Work through the records below and copy every line that includes "handle".
--------------------
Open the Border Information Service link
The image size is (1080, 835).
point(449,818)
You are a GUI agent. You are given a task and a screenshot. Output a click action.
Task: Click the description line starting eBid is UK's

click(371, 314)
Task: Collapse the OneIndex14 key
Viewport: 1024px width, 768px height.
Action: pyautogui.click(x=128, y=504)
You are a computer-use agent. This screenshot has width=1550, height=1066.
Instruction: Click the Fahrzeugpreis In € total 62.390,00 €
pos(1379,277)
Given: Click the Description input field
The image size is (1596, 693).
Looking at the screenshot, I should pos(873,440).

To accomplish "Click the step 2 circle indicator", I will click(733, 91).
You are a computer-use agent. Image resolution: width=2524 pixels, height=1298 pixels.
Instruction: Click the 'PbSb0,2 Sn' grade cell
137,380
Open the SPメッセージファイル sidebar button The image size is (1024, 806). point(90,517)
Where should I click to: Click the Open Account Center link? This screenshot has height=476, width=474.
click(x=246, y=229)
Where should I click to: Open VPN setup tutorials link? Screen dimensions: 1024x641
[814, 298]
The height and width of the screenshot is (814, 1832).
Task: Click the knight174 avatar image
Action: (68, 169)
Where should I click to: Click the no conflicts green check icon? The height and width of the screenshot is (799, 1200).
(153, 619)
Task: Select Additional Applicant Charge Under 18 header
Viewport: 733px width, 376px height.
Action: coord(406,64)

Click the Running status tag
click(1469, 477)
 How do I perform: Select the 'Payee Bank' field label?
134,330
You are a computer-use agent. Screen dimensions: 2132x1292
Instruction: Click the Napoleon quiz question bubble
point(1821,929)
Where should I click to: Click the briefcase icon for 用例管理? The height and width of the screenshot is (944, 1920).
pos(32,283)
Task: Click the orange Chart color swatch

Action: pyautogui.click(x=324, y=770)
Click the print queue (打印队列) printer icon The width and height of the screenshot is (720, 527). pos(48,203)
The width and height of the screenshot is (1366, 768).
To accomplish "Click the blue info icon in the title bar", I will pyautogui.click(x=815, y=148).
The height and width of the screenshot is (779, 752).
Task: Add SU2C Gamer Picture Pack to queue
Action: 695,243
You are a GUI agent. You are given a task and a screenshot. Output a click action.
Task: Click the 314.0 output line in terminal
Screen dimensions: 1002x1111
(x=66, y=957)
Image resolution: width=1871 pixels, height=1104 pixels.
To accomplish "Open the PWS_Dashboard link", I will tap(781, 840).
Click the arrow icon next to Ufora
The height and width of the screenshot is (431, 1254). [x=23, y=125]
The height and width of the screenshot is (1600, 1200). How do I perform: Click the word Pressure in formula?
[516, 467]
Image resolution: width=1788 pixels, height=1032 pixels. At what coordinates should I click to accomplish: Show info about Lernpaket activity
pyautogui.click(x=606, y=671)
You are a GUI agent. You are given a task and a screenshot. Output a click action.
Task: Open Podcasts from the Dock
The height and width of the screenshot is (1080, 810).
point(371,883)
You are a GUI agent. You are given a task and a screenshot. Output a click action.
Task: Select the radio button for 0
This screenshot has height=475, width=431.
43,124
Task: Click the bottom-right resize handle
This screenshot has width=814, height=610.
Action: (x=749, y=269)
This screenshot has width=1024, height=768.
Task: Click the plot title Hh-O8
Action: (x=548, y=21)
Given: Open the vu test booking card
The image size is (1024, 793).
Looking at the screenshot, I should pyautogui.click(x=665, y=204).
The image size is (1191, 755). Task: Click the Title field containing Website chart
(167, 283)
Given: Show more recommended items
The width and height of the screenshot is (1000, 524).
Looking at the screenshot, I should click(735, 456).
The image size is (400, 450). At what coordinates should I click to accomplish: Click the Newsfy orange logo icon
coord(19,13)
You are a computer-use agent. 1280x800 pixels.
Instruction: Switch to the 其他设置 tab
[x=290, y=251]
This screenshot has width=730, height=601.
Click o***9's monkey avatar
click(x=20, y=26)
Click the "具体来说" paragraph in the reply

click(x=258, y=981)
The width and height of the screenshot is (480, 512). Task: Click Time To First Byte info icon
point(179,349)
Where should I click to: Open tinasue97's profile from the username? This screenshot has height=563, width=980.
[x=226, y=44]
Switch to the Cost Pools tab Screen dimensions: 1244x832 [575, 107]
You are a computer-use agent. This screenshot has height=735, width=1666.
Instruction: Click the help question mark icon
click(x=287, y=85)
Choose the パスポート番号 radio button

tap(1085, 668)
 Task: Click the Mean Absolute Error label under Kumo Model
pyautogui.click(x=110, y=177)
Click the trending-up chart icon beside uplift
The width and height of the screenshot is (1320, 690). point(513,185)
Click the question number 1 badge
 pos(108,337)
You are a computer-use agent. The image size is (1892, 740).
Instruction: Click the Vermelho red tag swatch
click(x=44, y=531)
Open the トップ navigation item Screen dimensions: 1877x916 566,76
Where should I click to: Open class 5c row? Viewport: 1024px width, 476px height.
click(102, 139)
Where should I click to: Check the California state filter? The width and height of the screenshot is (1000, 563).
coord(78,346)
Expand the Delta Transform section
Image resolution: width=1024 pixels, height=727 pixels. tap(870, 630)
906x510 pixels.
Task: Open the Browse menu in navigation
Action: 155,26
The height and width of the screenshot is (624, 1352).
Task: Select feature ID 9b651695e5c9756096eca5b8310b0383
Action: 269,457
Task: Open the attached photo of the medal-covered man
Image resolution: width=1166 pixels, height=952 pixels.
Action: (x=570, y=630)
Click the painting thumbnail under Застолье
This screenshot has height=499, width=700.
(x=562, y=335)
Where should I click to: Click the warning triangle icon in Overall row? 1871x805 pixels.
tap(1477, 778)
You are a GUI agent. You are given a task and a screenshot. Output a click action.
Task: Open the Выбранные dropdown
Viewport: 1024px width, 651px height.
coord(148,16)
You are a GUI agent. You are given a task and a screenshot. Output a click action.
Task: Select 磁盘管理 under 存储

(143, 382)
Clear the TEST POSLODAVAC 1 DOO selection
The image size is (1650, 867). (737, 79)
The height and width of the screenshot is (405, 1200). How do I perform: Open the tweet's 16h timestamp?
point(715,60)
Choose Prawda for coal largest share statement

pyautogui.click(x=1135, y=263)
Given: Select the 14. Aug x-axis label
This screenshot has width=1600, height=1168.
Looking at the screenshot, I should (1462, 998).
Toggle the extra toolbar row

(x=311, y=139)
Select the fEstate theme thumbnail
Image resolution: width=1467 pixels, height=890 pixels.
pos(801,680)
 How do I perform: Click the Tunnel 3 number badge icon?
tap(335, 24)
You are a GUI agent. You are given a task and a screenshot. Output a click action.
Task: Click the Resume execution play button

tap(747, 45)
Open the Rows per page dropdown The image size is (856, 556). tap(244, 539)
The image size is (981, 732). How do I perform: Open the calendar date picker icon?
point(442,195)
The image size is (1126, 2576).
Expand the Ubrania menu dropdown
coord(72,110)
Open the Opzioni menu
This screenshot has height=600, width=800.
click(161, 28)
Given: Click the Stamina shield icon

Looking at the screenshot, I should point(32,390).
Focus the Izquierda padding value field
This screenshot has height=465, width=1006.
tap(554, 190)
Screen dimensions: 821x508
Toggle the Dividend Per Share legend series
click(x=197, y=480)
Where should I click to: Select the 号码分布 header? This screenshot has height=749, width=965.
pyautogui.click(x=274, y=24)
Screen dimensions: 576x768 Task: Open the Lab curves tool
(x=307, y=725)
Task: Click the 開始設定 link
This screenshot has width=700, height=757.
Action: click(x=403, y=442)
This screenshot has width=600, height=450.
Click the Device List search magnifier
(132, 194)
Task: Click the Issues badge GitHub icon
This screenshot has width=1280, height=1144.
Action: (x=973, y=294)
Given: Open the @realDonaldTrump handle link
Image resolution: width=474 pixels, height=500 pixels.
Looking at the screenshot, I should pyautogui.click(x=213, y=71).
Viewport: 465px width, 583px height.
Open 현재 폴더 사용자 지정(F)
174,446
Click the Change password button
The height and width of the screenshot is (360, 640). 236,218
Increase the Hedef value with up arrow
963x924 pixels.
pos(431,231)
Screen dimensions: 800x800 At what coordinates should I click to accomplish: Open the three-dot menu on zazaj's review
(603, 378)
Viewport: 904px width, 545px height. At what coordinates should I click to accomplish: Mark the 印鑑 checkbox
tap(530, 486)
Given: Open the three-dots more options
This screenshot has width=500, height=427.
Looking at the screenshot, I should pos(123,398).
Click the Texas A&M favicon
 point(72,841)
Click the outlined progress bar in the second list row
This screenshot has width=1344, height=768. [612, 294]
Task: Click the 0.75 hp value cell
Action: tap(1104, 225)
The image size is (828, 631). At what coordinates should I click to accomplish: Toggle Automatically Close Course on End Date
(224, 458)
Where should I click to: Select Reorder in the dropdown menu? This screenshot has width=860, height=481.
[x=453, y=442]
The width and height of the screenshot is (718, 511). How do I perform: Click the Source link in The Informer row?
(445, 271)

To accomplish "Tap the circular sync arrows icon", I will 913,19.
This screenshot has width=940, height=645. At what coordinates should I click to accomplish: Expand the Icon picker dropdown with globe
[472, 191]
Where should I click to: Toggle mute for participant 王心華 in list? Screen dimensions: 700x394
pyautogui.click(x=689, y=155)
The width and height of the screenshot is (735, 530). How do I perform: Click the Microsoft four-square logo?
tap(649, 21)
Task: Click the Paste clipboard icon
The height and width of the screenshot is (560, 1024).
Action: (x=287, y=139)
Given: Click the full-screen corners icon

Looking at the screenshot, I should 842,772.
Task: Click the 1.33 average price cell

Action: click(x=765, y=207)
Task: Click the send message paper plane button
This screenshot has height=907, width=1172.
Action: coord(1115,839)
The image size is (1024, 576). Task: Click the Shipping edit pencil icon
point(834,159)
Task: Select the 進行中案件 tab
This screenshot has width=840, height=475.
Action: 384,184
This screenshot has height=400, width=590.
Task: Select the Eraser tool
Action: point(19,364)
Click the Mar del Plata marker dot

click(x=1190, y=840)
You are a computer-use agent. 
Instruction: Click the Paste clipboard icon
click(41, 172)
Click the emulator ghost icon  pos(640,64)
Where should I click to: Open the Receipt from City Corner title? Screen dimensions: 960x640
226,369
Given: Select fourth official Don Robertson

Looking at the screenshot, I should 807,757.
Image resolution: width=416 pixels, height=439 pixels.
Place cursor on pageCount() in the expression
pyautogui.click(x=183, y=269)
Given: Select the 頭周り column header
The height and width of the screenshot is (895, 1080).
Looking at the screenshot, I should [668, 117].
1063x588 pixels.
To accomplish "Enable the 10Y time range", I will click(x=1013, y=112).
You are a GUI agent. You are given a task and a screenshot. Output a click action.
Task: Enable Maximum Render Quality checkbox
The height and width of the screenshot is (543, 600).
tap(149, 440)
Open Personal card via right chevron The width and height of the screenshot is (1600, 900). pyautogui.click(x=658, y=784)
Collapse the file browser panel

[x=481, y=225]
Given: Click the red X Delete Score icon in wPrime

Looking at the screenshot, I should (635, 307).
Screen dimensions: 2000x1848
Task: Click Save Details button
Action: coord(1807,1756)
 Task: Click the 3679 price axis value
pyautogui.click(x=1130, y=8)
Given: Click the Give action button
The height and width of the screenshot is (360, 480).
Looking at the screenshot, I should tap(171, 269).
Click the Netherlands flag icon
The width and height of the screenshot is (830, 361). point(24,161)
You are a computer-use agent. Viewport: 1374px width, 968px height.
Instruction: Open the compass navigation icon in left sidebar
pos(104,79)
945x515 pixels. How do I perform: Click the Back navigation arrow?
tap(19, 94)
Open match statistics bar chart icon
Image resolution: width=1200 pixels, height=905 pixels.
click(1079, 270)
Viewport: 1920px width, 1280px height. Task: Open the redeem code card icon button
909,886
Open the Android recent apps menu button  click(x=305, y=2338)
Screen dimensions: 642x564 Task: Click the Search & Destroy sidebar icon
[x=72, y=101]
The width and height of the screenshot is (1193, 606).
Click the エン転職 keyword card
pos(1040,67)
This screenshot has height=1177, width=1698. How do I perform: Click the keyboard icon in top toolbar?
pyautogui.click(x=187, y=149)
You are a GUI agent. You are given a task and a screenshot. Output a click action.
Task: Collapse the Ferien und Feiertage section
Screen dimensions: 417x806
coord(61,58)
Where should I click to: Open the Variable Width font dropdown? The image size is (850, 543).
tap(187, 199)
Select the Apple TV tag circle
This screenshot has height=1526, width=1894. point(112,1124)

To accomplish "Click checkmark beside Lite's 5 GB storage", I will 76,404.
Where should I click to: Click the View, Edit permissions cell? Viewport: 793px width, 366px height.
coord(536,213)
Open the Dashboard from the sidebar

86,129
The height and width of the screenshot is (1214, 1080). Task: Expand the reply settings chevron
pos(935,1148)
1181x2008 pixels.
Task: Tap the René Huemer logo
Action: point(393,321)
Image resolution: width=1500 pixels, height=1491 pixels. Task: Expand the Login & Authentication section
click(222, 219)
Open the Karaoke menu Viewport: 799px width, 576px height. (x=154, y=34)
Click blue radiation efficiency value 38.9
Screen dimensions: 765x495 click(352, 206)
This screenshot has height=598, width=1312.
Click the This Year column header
--------------------
# Response
Task: Click the bottom-right resize handle
Given: Open the @realDonaldTrump handle link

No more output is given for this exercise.